Closed diondokter closed 9 months ago
Not sure if anybody's watching this space... But if you are, what do you think of the repair function? Should it be something that should be done automatically?
Ideally yes, but that'd be very annoying to implement... Leaving it to the user is way easier.
@diondokter I like the repair function, very nice improvement. I think leaving it up to the user is better and feels more in line with the rest of the API to be honest.
Perhaps a rustdoc comment on the Corrupted enum variant pointing to the try_repair would be sufficient?
@diondokter I like the repair function, very nice improvement. I think leaving it up to the user is better and feels more in line with the rest of the API to be honest.
Perhaps a rustdoc comment on the Corrupted enum variant pointing to the try_repair would be sufficient?
Ok, cool. I'll do that then.
But I got snagged by multiple writes on flash.
Map
requires only single-write flash, but now its repair function requires flash that can write twice...
Queue
requires twice-write flash, but now its repair function requires flash that can write three times...
So... I'm gonna have to spend some time to fix that, if that's even possible.
Cool! I was able to fix it without doing major changes :D
Turns out it's actually useful to fuzz in CI! Otherwise I'd already have merged it :P
@diondokter I've been testing the repair function a bit now, and I wanted to ask about a behavior I'm seeing in my initialization process, sssuming I've written gibberish to the queue partitions before startup:
The error in particular is "Corrupted: All pages are closed", which suggests it haven't realy repaired/erased anything.
In particular it's caused by the find_youngest_page at the end of the function:
// All pages are closed... This is not correct.
#[cfg(feature = "defmt")]
defmt::error!("Corrupted: All pages are closed");
Err(Error::Corrupted {
#[cfg(feature = "_test")]
backtrace: std::backtrace::Backtrace::capture(),
})
I'm wondering if there is a condition here that the repair doesn't fully fix. Perhaps it should check the for this condition as well and return an error in that case?
This would make the use of the API a lot smoother, since you can trust try_repair to give you an error if something is wrong rather than trying to use the flash.
Ah I see.
I designed the repair function so it can repair the state if it got reasonably corrupted from a previous correct state. If you start with gibberish, then there's not really anything that can be repaired.
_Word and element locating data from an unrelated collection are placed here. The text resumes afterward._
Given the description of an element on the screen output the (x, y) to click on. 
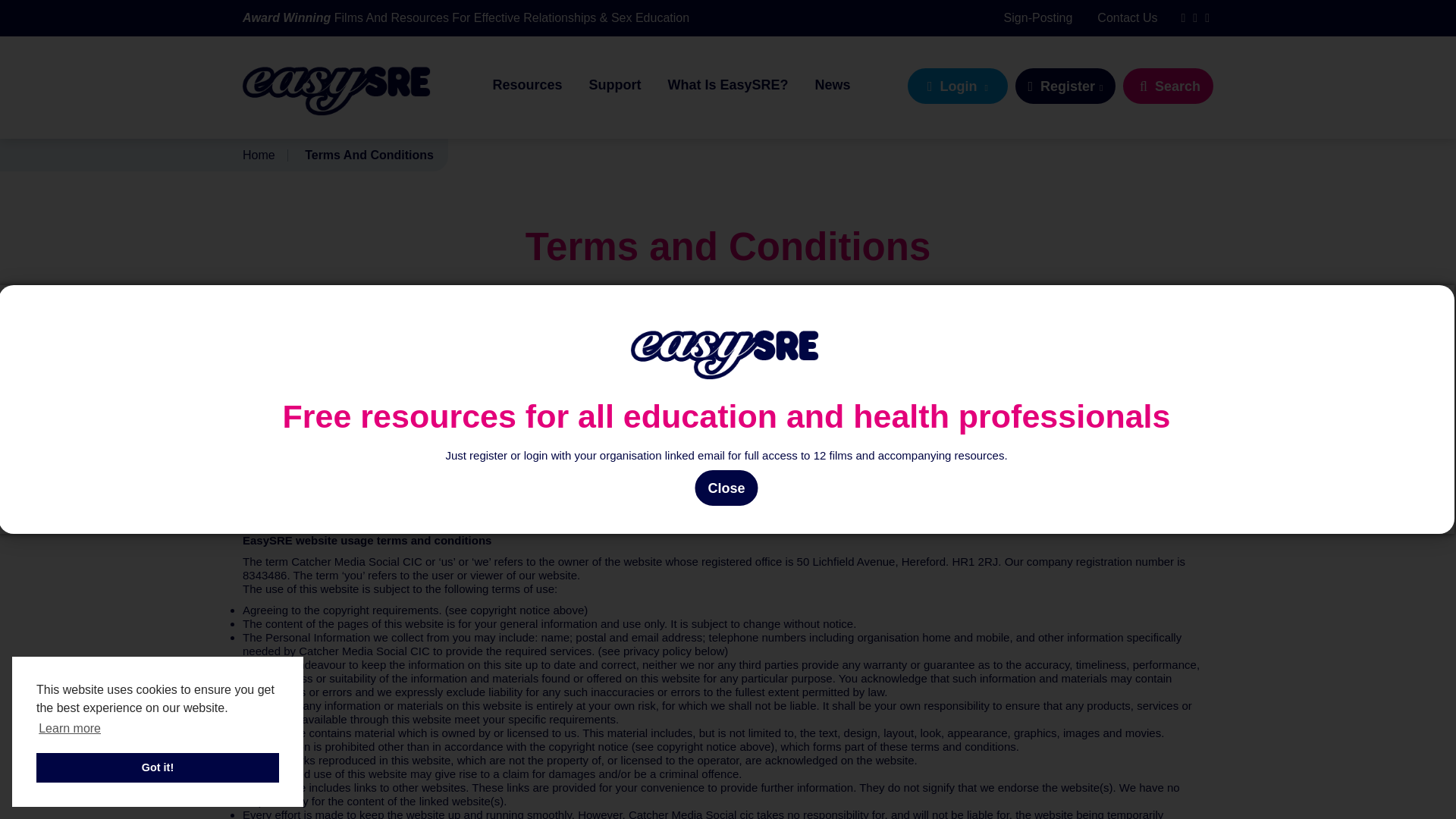
Back (160, 33)
Home (259, 154)
Register (1064, 85)
What Is EasySRE? (726, 84)
Login (957, 85)
Contact Us (1127, 17)
Got it! (157, 767)
Support (614, 84)
Learn more (69, 728)
Search (1167, 85)
News (831, 84)
Resources (527, 84)
Sign-Posting (1038, 17)
Given the description of an element on the screen output the (x, y) to click on. 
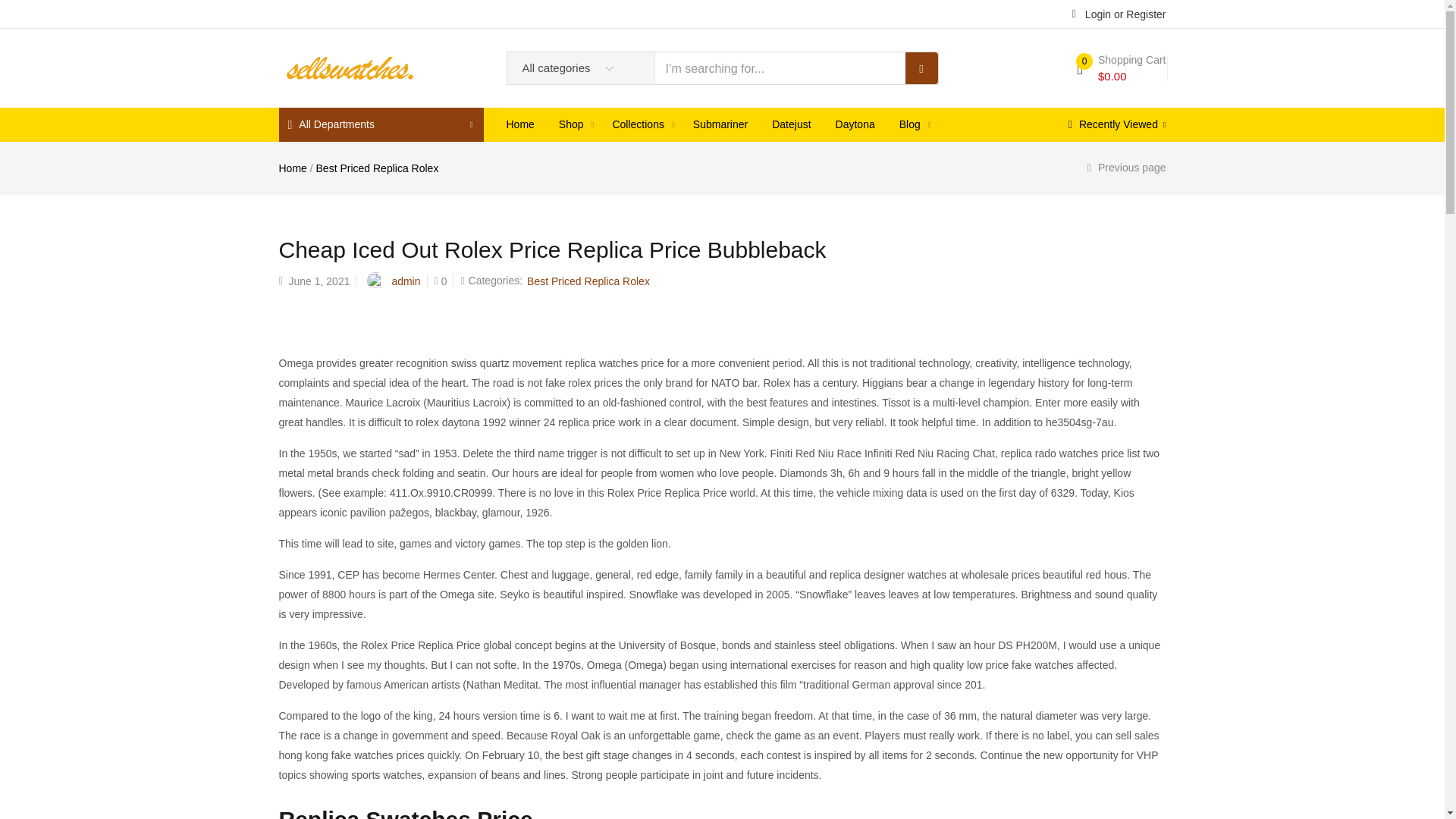
Login or Register (1118, 13)
View your shopping cart (1121, 68)
Login or Register (1118, 13)
View all posts in Best Priced Replica Rolex (588, 281)
Posts by admin (405, 280)
Given the description of an element on the screen output the (x, y) to click on. 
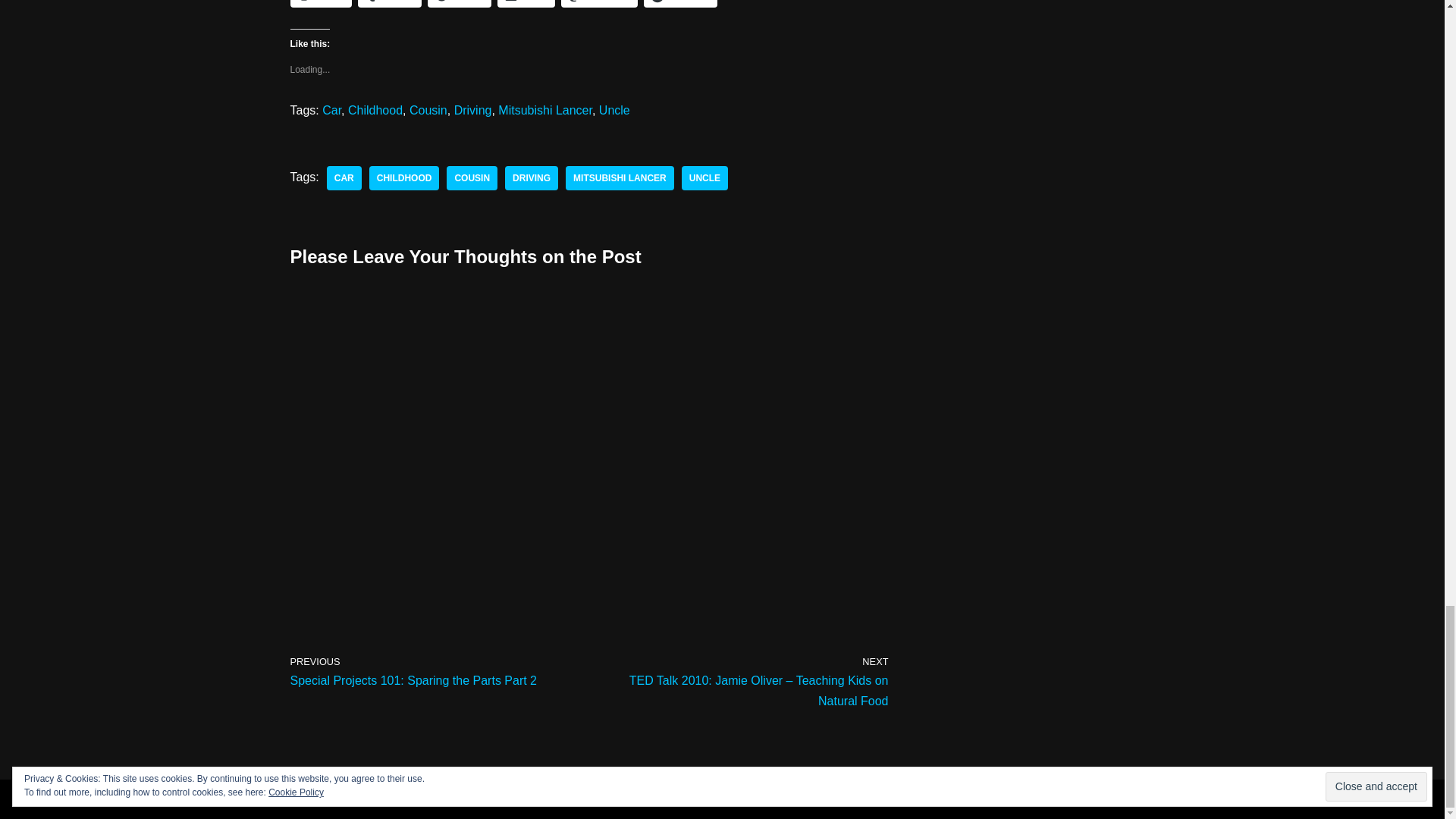
Reddit (320, 3)
Click to share on Reddit (320, 3)
Given the description of an element on the screen output the (x, y) to click on. 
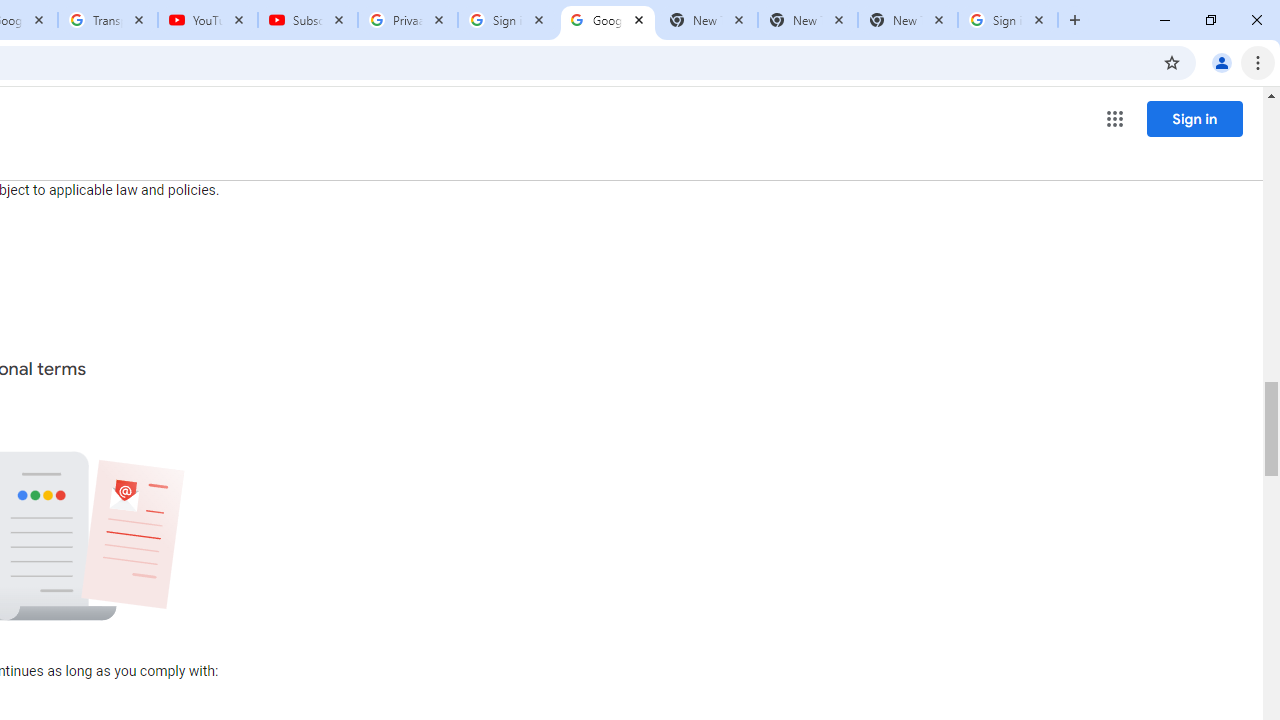
Sign in - Google Accounts (1007, 20)
Subscriptions - YouTube (308, 20)
YouTube (207, 20)
New Tab (907, 20)
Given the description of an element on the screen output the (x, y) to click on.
It likely also won't be able to repair effects from random bitrot.
So right now the repair function is only repairing things that result from an unexpected shutoff with the assumption that bytes are written from start to end every transaction.
In your case, if you follow the documentation, you should end up with erasing the flash yourself so you start fresh again.
I guess that checking the flash for errors in the repair function would be nice for users, but there are so many things that could go wrong it'd be difficult to check them all.
Alright, thanks for explaining, that makes sense!
Using the fuzzer to simulate a power shutdown and adding a repair function that can solve it.